Beginning a new software project
Before we do anything to our project we should talk about:
Organisation
Organisation is key to a good project. Every time you start a new project or explore a new idea it is a good idea to create a new space for that project. This means creating a new directory for you to collect all the relevant data, software, and documentation. You will be involved in many projects through your career and often will have to manage multiple projects simultaneously. It is therefore not just a good idea to organise each project, but to have a consistent organisation structure between projects. In this section we will make some recommendations for organising a software project.
Put each project in its own directory, which is named after the project.
The location of this directory will depend on a higher level organisation scheme. For example you may separate your projects based on funding, based on collaboration, or based on research area.
Within you software project directory we recommend the following structure:
.
├── README.md <- Description of this project
├── bin <- Your compiled code can be stored here (not tracked by git)
├── config <- Configuration files, e.g., for doxygen or for your model if needed
├── data
│ ├── external <- Data from third party sources.
│ ├── interim <- Intermediate data that has been transformed.
│ ├── processed <- The final data sets for analysis.
│ └── raw <- The original, immutable data dump.
├── docs <- Documentation, e.g., doxygen or reference papers (not tracked by git)
├── notebooks <- Jupyter or R notebooks
├── reports <- For a manuscript source, e.g., LaTeX, Markdown, etc., or any project reports
│ └── figures <- Figures for the manuscript or reports
└── src <- Source code for this project
├── external <- Any external source code, e.g., pull other git projects libraries
└── tools <- Any helper scripts go here
Setting up an empty structure such as the above can be done either by making an template and then copying that every time you start a new project.
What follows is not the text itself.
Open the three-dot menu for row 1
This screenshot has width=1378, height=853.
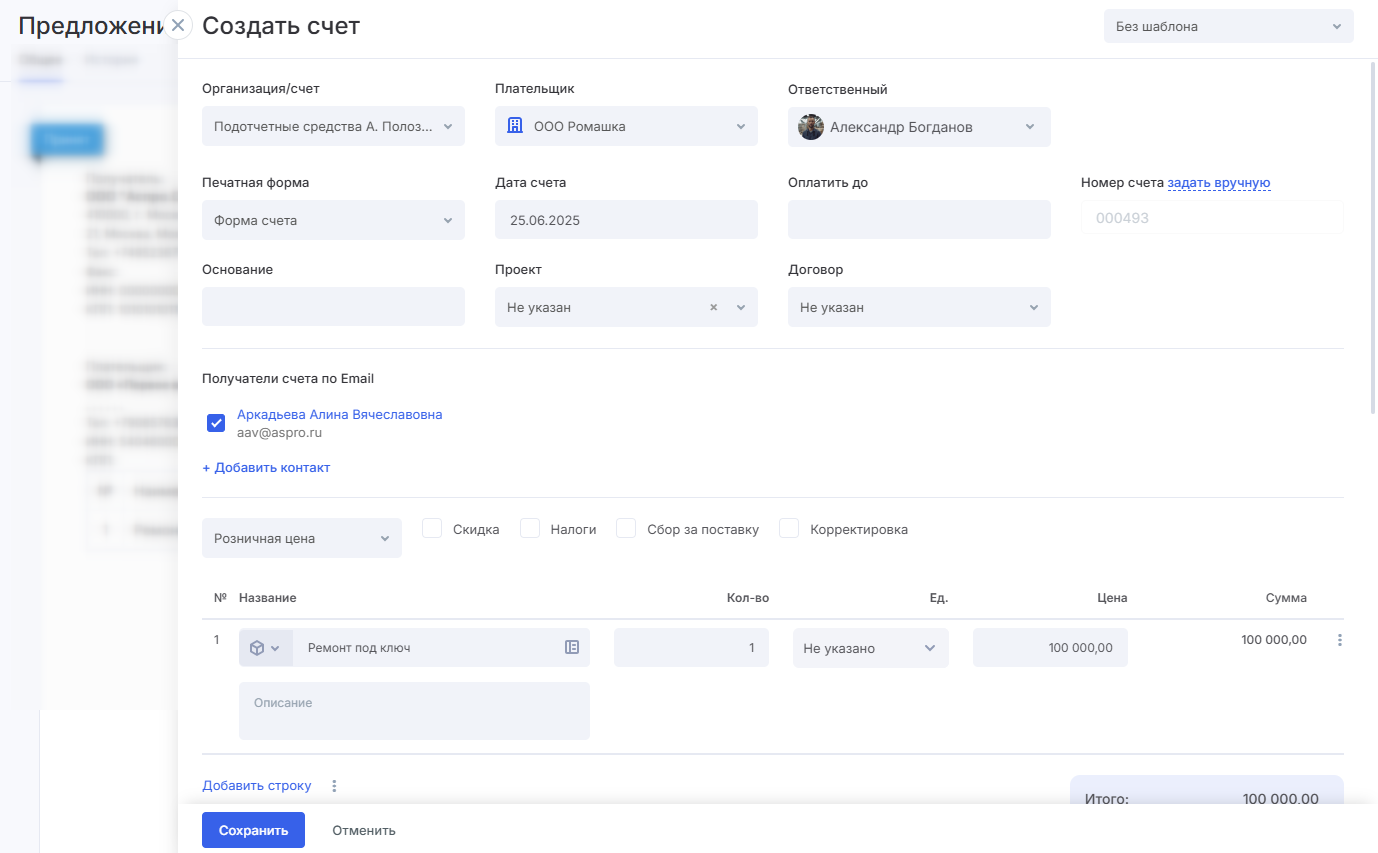point(1340,641)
Additionally there are python packages such as cookiecutter
(pypi, rtfd, github) that can automate this process for you, and offer a range of templates to work with.
Name all files to reflect their content or function.
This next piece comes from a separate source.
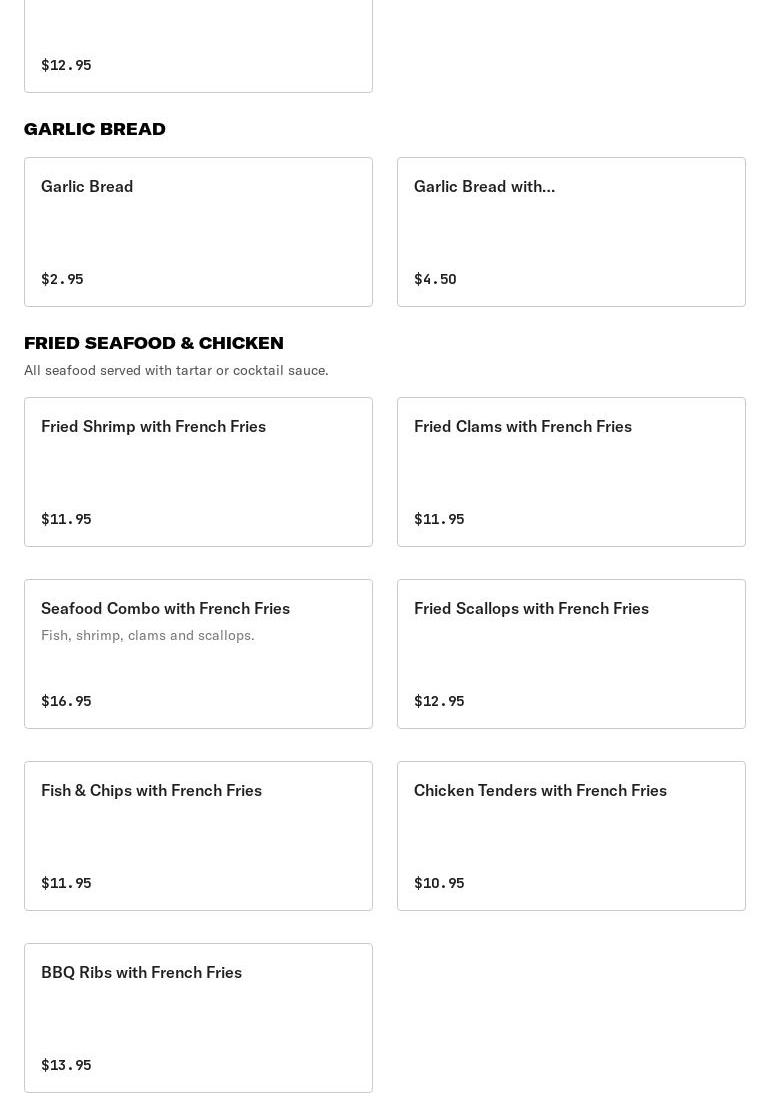Select Fried Scallops with French Fries
Viewport: 770px width, 1107px height.
coord(571,653)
It is also convenient to use a consistent and descriptive naming format for all your files and sub-folders. For example, use names such as galaxy_count_table.csv
, manuscript.md
, or light_curve_analysis.py
. Do not using sequential numbers (e.g., result1.csv,
result2.csv
) or a location in a final manuscript (e.g., fig_3_a.png
), since those numbers will almost certainly change as the project evolves (and are meaningless on their own).
Starting our project
Now we are ready to actually start doing something with our project.
Project evolution
In the typical project cycle for an astronomer or research software engineer (or RSE, a formal name for people who combine professional software expertise with an understanding of research), you will not sit down and have a detailed discussion about what the project is, where it needs to go, what the user stories and milestones are, and who will be involved. Usually research evolves organically through informal discussions with colleagues, or a sudden thought in the shower. Similarly our software projects evolve in an organic manner, often beginning with a small script of function to do just this one thing, which then over time gets used, reused, augmented, shared, and thus evolves into a software project. This evolution of ideas and code does not fit will with much of the more formal structures that professional software developers adhere to, and so we will not try to fit our projects to such a scheme. Instead we will create a path for our software that will be suited to our work style, but which draws on the knowledge and experience of professional software developers. Thus we will begin with a proof of concept code – a short bit of work that proves that something works using the minimal amount of effort.
Example project
The example project that we will work with will involve tasks that are familiar to many astronomers. The work that is being done is mostly for demonstration purposes – existing libraries will be able to do this task faster and easier that we will. The point of this example project is not the content, but the methodology that we use as we pass through various cycles of development.